The apex court subsequently extended his temporary freedom in two more phases until yesterday when a bench of the highest court headed by Chief Justice Surendra Kumar Sinha asked Alamgir to surrender before the trial court as he sought further extension of the bail.
Officials said the magistrate court sent him to jail on three specific cases of arson and vandalism during the BNP's countrywide blockade though he stood accused in 89 cases but availed ad-interim bail orders from the High Court as well as lower courts in rest of the cases.
Witnesses said armed police units and plainclothesmen enforced extra vigil at the court complex as Alamgir appeared while he was sent to the Dhaka Central Jail under heavy escorts while upset lawyers who support BNP staged a protest march inside around the court complex.

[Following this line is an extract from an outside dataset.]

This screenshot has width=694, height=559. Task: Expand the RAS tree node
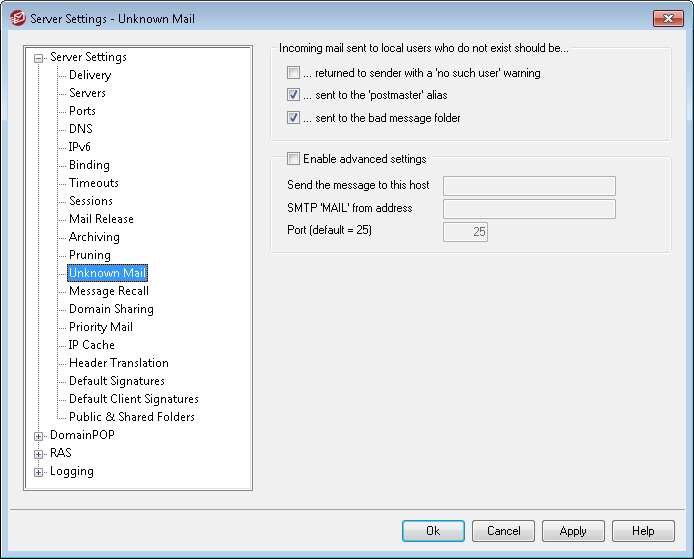(39, 454)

Alamgir's detention came as Prime Minister Sheikh Hasina's Awami League government attacked the BNP and its close ally fundamentalist Jamaat-e-Islami, accusing them of the recent murders of two foreigners, bomb attacks on a Shia shrine and attacks on publishers and bloggers.
Hasina had alleged that "orders" for fomenting unrest in Bangladesh came from London, an oblique reference to her arch rival - ex-premier and BNP chief Khaleda Zia and her elder son Tarique Rahman as both are currently living in Britain.